Setting a random seed would, of course, make the problem go away, but wouldn’t address the concern.
This problem is common when training “complicated” models on “small” datasets.
My two suggestions would be:
- Reduce the number of neurons in your model (including those inside the LSTM unit) - this is always a good option if model performance isn’t effected.
- Instead of training your model and evaluating it once on each set of hyper-parameters use cross validation. Your data is a time series though so be careful how you cut it up.
Another option may be to add drop out layers to your model - this is a regulation technique that can help reduce overfitting and help avoid those local minima your model seems to be falling into. I haven’t used them with LSTM layers much though so I don’t want to promise anything.
Hope that’s helpful, I’m also curious how much data and what kind of batch size you’re using while training. Best of luck!!
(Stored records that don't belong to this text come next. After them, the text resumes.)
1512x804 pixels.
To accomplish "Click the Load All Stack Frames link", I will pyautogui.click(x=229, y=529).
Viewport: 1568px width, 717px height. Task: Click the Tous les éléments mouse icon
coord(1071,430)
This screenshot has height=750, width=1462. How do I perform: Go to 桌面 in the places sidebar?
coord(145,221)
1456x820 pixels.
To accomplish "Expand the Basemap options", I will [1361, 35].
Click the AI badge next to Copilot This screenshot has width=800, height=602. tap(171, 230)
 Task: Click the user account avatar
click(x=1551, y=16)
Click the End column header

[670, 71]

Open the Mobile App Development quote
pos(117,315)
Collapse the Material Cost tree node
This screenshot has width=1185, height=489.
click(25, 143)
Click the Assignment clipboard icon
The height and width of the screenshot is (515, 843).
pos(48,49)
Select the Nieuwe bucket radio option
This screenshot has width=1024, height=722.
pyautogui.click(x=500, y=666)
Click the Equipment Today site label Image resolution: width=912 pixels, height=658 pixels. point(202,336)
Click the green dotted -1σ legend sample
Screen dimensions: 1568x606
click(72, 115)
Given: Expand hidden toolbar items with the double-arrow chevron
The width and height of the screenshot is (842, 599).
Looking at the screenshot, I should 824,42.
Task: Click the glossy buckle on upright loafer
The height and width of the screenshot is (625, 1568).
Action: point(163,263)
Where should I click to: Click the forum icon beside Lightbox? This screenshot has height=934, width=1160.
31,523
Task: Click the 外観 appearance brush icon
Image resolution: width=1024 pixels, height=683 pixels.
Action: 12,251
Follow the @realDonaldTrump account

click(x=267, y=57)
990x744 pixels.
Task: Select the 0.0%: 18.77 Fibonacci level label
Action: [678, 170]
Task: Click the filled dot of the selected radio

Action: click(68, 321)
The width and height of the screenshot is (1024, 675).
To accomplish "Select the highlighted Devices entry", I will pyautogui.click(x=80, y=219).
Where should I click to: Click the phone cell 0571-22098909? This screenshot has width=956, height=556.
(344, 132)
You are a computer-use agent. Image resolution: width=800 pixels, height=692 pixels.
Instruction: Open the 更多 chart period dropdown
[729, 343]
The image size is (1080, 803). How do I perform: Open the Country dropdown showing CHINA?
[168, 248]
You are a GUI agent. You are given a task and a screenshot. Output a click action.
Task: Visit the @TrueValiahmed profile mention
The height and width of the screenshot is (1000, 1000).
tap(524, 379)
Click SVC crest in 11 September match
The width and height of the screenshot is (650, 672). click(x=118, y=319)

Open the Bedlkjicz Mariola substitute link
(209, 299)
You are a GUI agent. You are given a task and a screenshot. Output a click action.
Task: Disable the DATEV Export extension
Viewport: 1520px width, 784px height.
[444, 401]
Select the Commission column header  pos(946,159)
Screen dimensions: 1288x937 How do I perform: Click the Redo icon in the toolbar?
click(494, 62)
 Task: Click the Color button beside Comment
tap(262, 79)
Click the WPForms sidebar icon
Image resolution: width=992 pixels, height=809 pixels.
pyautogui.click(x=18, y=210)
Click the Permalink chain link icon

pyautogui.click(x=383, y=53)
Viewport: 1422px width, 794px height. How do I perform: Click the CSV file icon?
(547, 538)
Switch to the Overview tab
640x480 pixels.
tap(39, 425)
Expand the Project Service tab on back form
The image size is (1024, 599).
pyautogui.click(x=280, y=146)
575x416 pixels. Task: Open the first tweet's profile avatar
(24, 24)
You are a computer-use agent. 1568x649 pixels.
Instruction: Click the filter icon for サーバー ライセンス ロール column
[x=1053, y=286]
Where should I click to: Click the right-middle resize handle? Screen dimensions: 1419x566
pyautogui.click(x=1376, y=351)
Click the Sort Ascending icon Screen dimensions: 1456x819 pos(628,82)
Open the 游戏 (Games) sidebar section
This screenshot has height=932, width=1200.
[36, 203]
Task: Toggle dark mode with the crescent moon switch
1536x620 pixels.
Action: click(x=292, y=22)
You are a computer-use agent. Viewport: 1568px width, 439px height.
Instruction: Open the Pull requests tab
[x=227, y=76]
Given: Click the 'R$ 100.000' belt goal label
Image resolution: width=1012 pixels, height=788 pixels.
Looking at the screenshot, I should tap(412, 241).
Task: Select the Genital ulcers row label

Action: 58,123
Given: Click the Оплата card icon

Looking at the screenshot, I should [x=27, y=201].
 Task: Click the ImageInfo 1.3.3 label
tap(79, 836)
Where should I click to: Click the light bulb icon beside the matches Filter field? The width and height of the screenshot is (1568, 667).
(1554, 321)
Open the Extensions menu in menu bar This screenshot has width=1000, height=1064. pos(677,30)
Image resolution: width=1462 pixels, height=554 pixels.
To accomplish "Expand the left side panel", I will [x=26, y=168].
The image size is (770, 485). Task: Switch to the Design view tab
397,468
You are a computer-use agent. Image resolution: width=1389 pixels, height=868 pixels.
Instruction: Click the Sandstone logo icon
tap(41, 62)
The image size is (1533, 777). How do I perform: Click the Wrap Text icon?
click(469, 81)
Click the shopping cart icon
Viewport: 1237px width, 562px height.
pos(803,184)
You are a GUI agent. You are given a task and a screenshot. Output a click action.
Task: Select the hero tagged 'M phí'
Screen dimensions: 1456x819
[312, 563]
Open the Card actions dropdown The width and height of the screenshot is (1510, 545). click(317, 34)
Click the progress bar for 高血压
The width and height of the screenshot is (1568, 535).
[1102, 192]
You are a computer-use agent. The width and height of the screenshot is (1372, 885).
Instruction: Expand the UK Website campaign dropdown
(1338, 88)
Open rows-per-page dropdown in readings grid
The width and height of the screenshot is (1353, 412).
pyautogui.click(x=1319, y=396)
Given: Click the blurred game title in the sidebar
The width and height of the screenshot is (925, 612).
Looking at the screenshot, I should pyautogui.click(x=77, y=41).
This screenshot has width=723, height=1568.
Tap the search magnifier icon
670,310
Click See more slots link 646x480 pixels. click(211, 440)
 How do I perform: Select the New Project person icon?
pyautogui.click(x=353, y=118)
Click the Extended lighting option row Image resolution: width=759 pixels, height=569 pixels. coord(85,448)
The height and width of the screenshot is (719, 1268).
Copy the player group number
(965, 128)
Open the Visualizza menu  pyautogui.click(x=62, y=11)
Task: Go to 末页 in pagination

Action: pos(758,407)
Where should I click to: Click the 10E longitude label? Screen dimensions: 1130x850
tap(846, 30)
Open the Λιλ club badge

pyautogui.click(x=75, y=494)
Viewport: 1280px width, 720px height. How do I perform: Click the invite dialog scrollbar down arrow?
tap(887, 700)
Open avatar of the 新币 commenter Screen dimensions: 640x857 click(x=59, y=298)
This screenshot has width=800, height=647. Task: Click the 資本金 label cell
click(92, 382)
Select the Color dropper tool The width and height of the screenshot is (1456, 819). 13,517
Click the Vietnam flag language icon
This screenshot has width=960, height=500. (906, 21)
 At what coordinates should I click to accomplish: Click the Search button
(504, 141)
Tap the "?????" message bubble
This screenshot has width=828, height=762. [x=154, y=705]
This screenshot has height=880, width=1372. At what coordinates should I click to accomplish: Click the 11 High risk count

@Corey @victor_palacios Thank you very much for your responses. I am trying to perform a binary classification on cardiac signals cycles to check whether the cycle is normal. Each cycle has around 2810 samples, and I want to feed the LSTM network with a number of single cycles at a time, and the output should be either 1 or 0.
First question: I doubt if my input shape is correct. Imagine feeding the system with 800 cycles, is the input shape (800, 2810, 1) then?
The LSTM structure is as follows:
model = Sequential()
model.add(Bidirectional(LSTM(32, input_shape = (2810, 1), return_sequences=True)))
opt = tf.keras.optimizers.Adam(learning_rate=0.001)
model.compile(loss=‘binary_crossentropy’, optimizer=opt, metrics=[‘acc’])
history = model.fit(X_train, Y_train, validation_split=0.1, epochs=40, shuffle=True)
The validation accuracy starts from 0.72 (always) and rather suddenly jumps to almost 1 (without following the trianing accuracy), validation loss is initially more than 2 but then decreases, and the training soon reaches more than 0.99 (like after fourth epoch).
I would be very thankful for your help and insights.!
To better understand this problem, could you attach the dataset and workflow you are running? If the data is company sensitive, can you recreate “fake” data (but similar in statistical properties) so we can see how it runs with your current workflow? It may simply be the case that there is a clear signal in the data identifying the 1s vs the 0s.